Publication year - 2014
Publication title -
british journal of clinical pharmacology
Language(s) - English
Resource type - Journals
SCImago Journal Rank - 1.216
H-Index - 146
eISSN - 1365-2125
pISSN - 0306-5251
DOI - 10.1111/bcp.12253
Subject(s) - pharmacogenetics , calcineurin , medicine , tacrolimus , pharmacology , intensive care medicine , kidney transplantation , transplantation , pharmacodynamics , ciclosporin , pharmacokinetics , bioinformatics , genotype , biology , genetics , gene
Pharmacogenetics has generated many expectations for its potential to individualize therapy proactively and improve medical care.

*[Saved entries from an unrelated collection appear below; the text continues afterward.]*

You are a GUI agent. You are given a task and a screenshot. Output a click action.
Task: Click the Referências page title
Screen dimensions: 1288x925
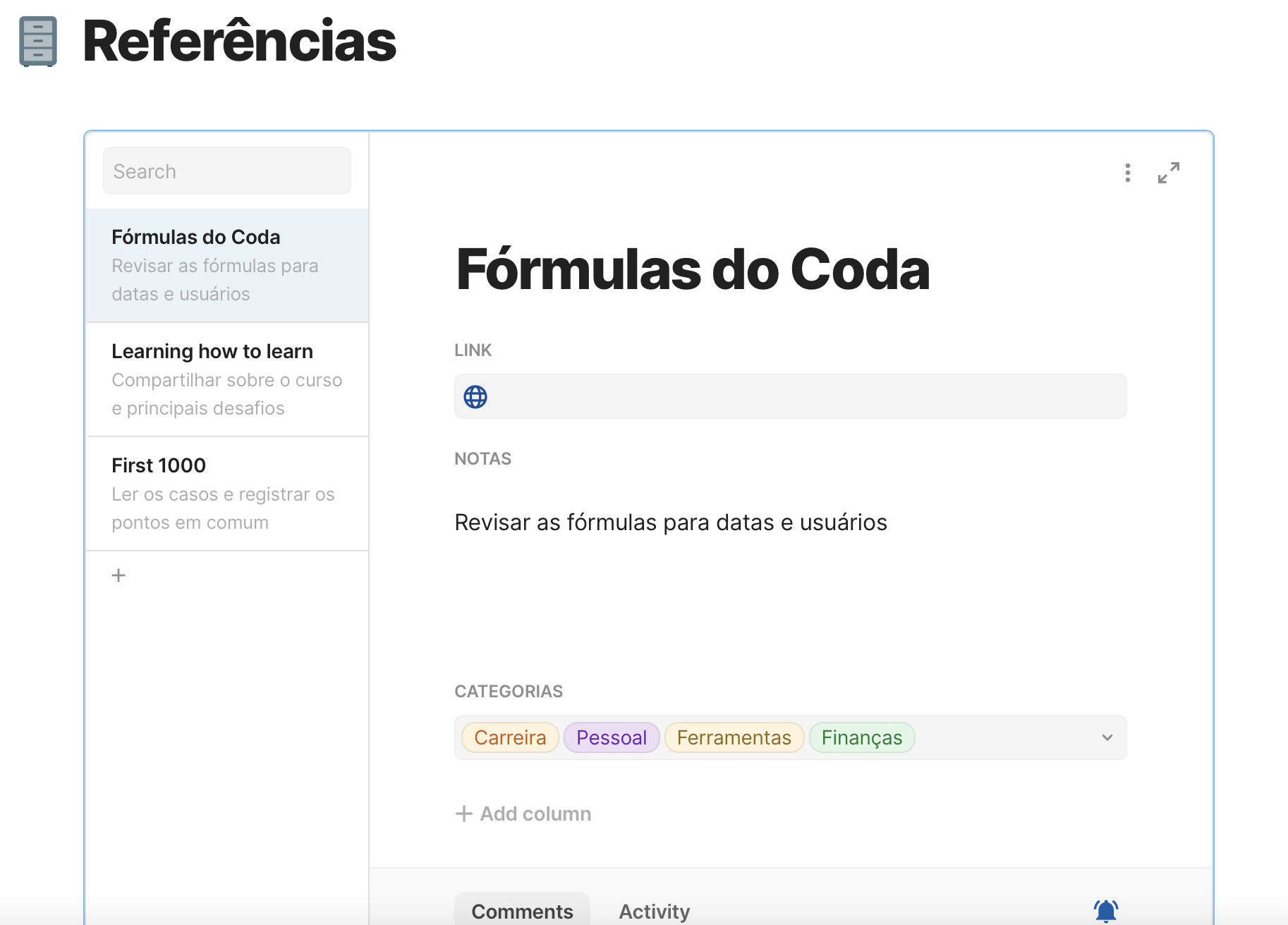pos(238,42)
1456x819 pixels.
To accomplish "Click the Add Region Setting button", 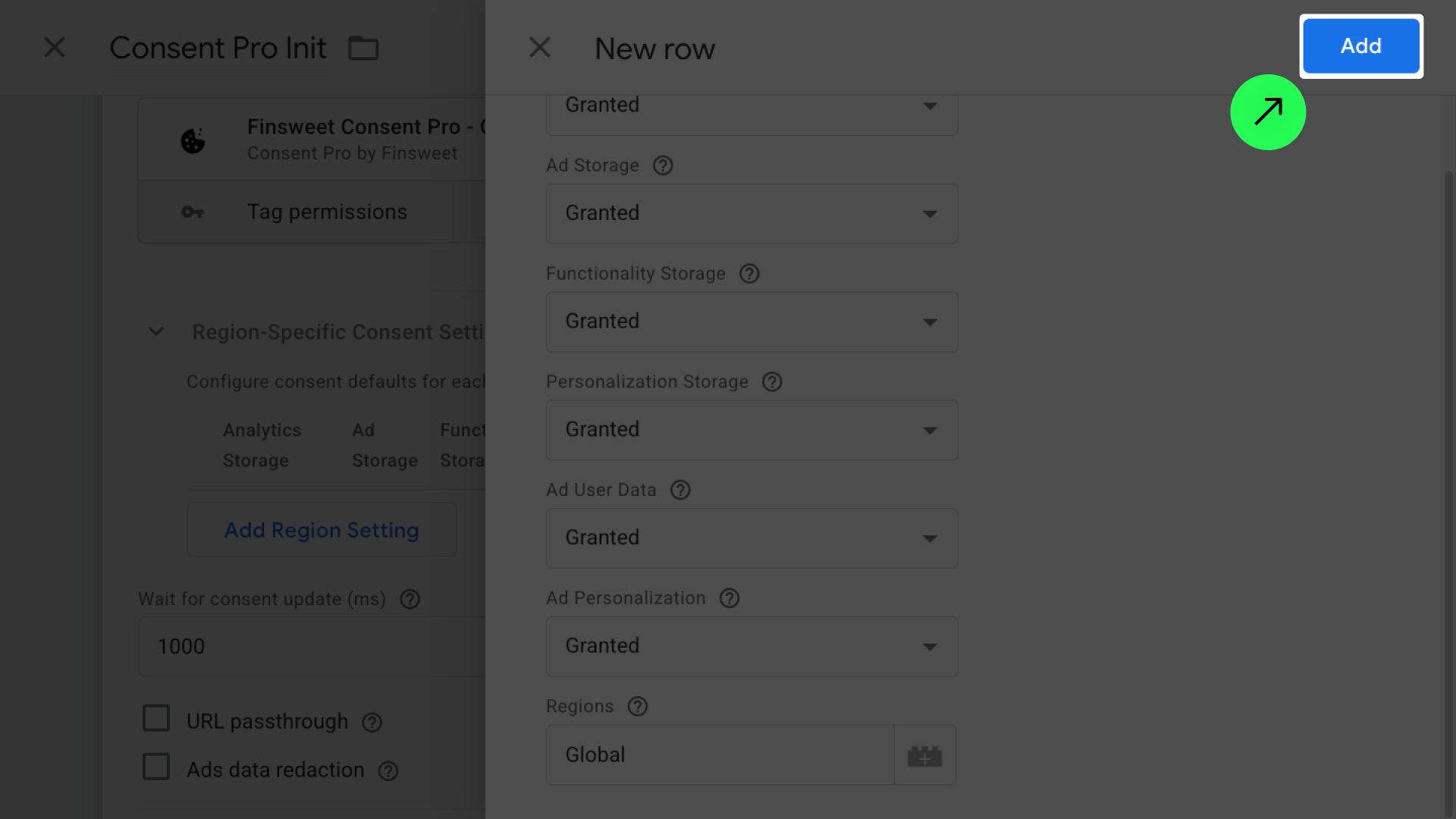I will [322, 530].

However, despite the huge amount of reported genetic associations with either pharmacokinetics or pharmacodynamics of drugs, the translation into patient care is still slow. In fact, strong evidence for a substantial clinical benefit of pharmacogenetic testing is still limited, with a few exceptions. In kidney transplantation, established pharmacogenetic discoveries are being investigated for application in the clinic to improve efficacy and to limit toxicity associated with the use of immunosuppressive drugs, especially the frequently used calcineurin inhibitors ( CNIs ) tacrolimus and ciclosporin. The purpose of the present review is to picture the current status of CNI pharmacogenetics and to discuss the most promising leads that have been followed so far.